WHAT IS REQUIRED >>
Every entry below must be transcribed word for word, and the images must be left out.

*** Opening TASK DATA ***

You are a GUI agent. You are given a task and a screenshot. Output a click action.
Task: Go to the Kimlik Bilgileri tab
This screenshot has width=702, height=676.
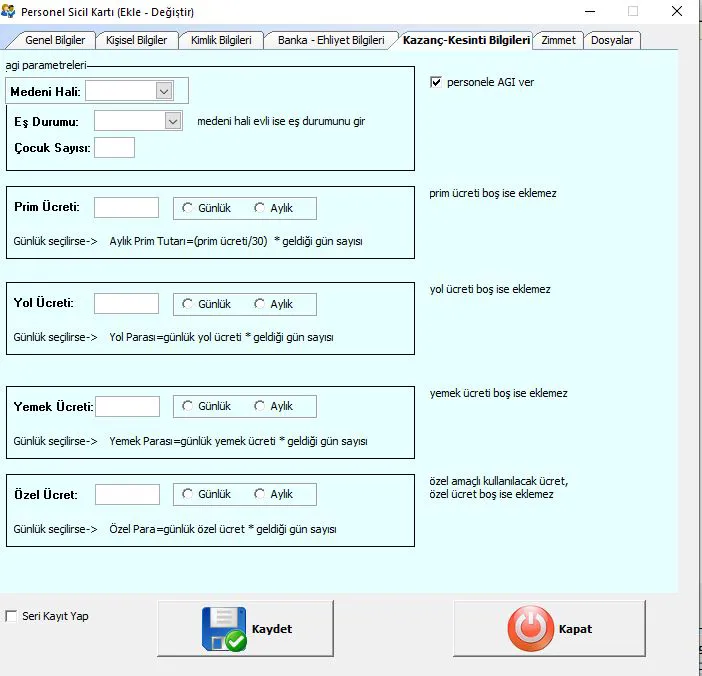click(221, 40)
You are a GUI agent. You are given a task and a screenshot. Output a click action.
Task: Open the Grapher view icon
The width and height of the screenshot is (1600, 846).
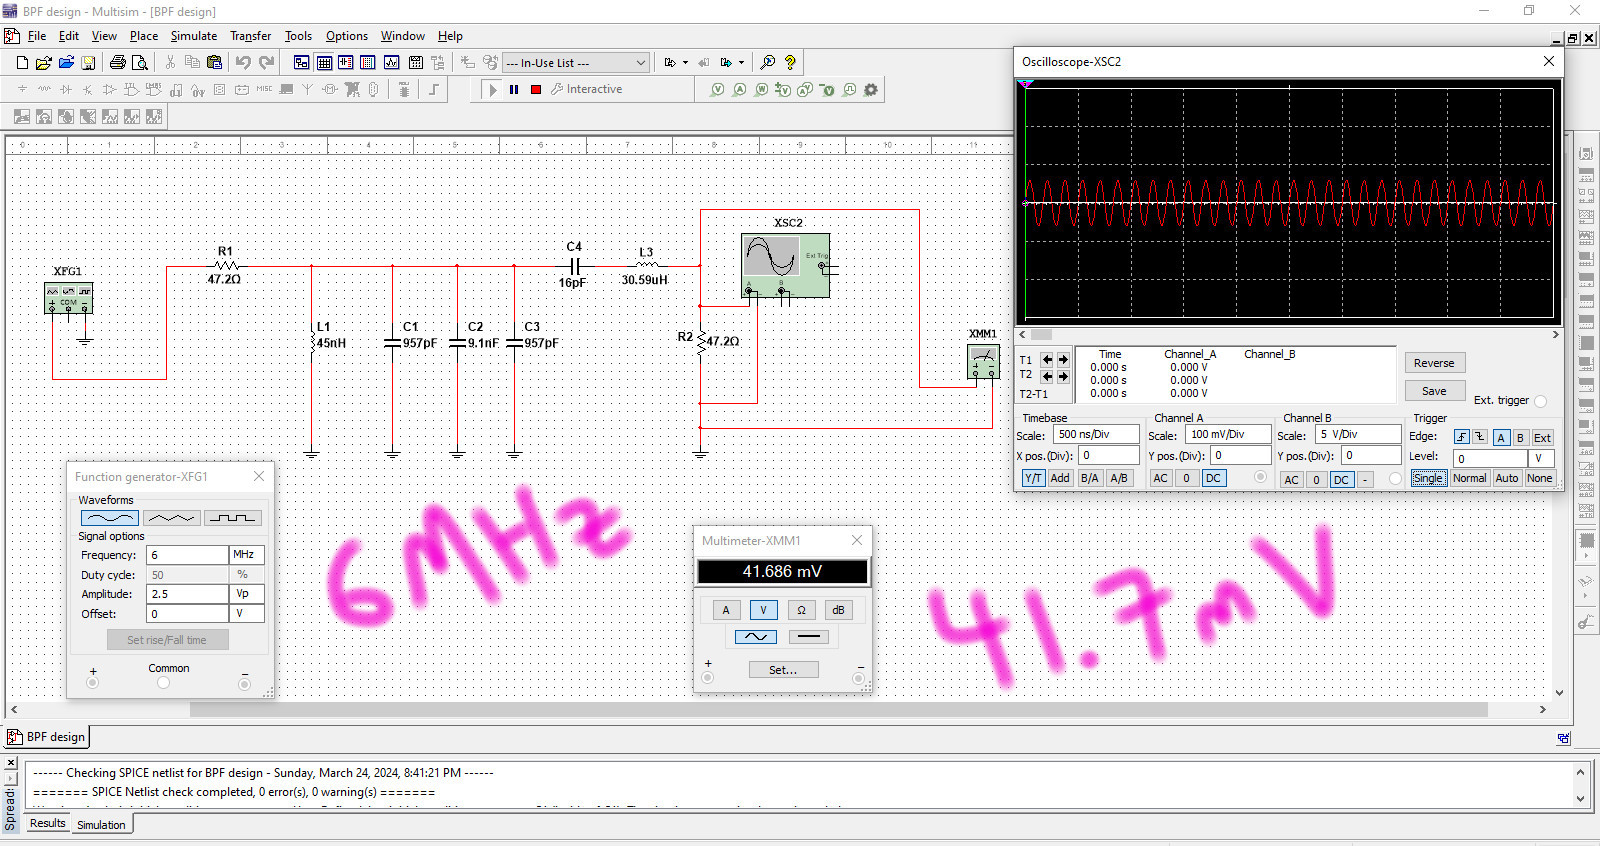391,62
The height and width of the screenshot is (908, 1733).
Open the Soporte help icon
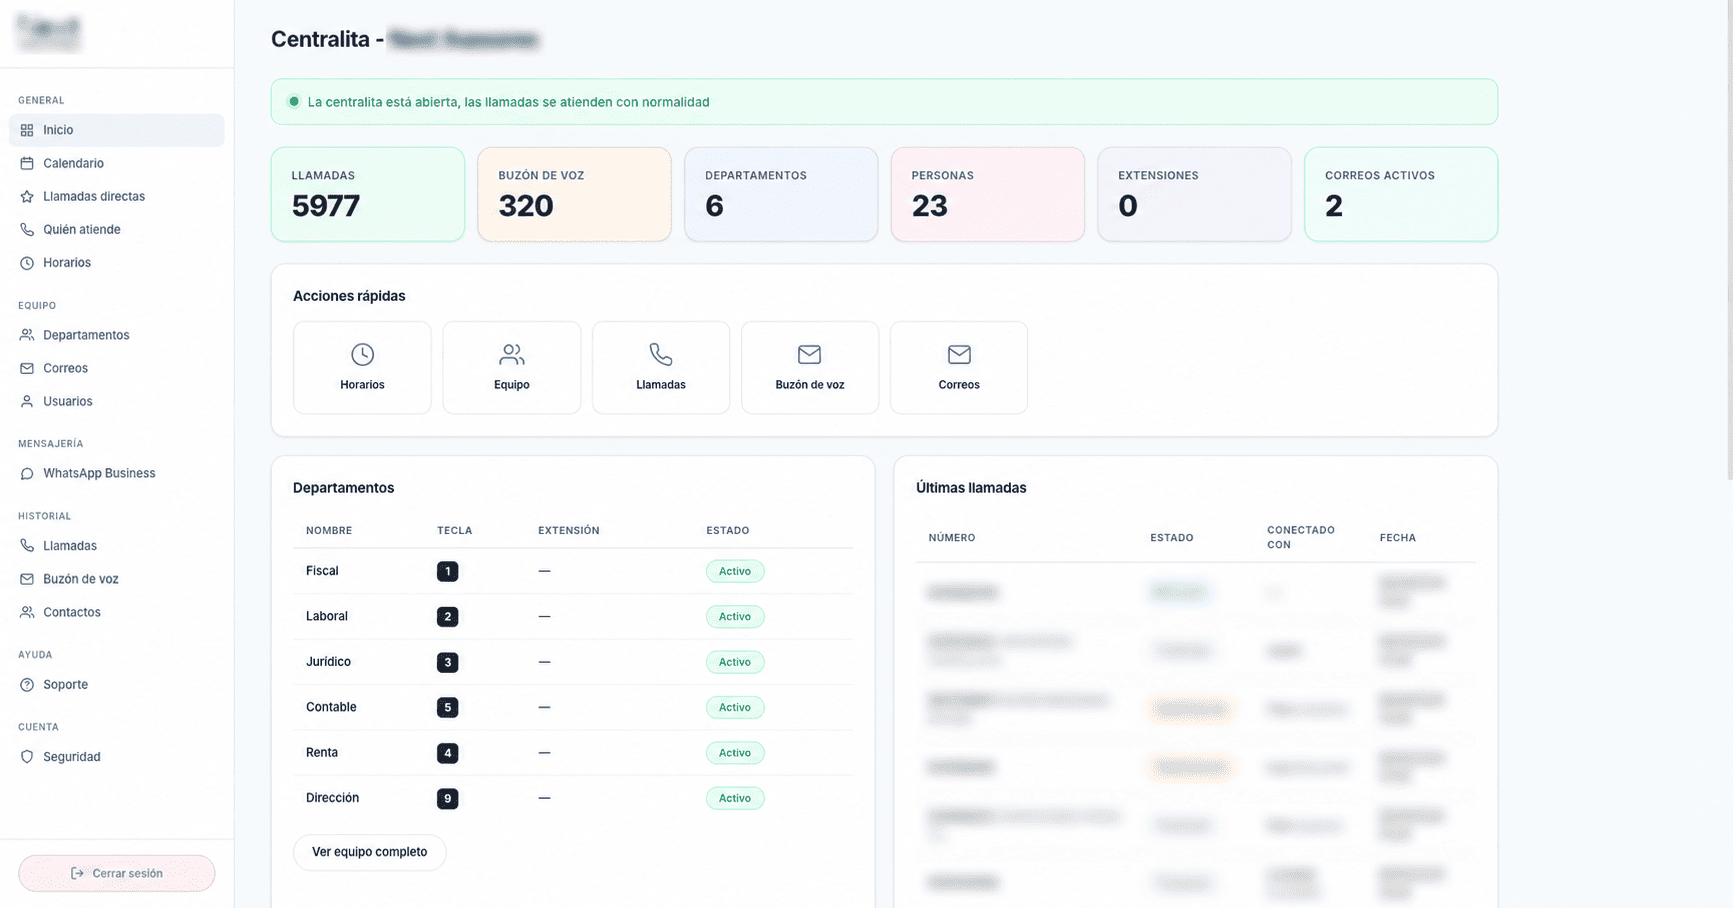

*** Closing TASK DATA ***

SOLUTION FOR THIS EXERCISE >>
You are a GUI agent. You are given a task and a screenshot. Output a click action.
Task: Go to the Kimlik Bilgileri tab
This screenshot has width=702, height=676.
click(221, 40)
You are a GUI agent. You are given a task and a screenshot. Output a click action.
Task: Open the Grapher view icon
The width and height of the screenshot is (1600, 846).
391,62
The height and width of the screenshot is (908, 1733).
Open the Soporte help icon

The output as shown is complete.